Nov 15, 2000 You know what? I never did tell you about my pet frogs. They’re swimming frogs. Their names are Zeus and Twit.


Jan 19, 2001 I got two more frogs, Jolly Rodger, Mr. Sunshine, and Ed. Zeus died.


Jan 30, 2001 Zeus didn’t die. It was Ed. We got some new frogs, though — Boggleye, Speckles, Petunia, Ishy Squishy, and the littlest one, Harold. Oh yeah, Twit and Speckles died.


Feb 21, 2001 All my frogs are dead. I have to get some new ones.

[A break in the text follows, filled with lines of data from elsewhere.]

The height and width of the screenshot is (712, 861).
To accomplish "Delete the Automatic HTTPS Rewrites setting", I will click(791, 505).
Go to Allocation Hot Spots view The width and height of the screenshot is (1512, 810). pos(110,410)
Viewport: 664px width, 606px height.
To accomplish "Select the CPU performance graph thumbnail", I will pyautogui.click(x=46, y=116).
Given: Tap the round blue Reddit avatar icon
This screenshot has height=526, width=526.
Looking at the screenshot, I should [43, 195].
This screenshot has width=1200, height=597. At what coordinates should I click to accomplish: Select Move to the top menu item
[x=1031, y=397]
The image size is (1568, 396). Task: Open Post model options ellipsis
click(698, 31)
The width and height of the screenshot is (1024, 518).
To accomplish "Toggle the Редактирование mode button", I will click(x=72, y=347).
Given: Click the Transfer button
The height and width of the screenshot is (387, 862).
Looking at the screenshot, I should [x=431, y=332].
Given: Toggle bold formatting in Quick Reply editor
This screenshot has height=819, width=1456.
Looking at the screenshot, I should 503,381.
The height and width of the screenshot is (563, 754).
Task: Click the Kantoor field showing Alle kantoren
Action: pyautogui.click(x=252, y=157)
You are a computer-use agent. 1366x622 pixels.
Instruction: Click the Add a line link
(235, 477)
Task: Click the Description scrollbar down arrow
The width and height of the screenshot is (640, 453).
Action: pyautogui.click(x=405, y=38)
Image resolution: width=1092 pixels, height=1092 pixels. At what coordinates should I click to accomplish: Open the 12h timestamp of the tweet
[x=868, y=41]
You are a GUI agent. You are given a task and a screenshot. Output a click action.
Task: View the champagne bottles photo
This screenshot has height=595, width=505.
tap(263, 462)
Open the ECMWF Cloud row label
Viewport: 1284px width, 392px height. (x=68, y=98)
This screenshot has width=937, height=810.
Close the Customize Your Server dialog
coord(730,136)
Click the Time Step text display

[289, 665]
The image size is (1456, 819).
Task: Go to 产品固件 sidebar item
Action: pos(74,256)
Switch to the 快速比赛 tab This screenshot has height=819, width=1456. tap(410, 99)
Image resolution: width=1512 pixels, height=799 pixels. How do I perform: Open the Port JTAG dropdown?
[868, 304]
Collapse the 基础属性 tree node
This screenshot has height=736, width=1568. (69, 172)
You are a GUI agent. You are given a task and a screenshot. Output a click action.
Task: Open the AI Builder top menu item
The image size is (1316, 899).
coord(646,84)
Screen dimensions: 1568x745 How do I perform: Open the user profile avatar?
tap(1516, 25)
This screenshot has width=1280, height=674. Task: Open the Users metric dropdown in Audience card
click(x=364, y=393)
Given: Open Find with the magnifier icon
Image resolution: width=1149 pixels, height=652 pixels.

Don’t ask me why they all died. I don’t know. I’m not even sure that I knew why they kept dying back then. I took good care of them, or so I thought. I think that’s why I finally gave up on them. But I’ll tell you this: adult Tien barely remembered those frogs, and did not foresee that ending. I damn near peed my pants I was laughing so hard. Those poor frogs. It’s these little details that make me really glad that I kept a journal.


Oh, and there was that time when 13-year-old Tien went on a trip to San Francisco with her mom and Bill and had no sense of how people with money lived. She thought she was being helpful, remembering to lock the car as she got out of it after noticing that Bill had “forgotten” to lock it. She didn’t know that this was because the nice people at the hotel would park it for you. Nice people that had to spend twenty minutes trying to figure out how to get the car open (that had the keys in the ignition and was running) while a line of cars had backed up behind it.

Oh, tiny Tien, you sure as hell entertain me. Well, at least I can honestly say I almost always had good intentions!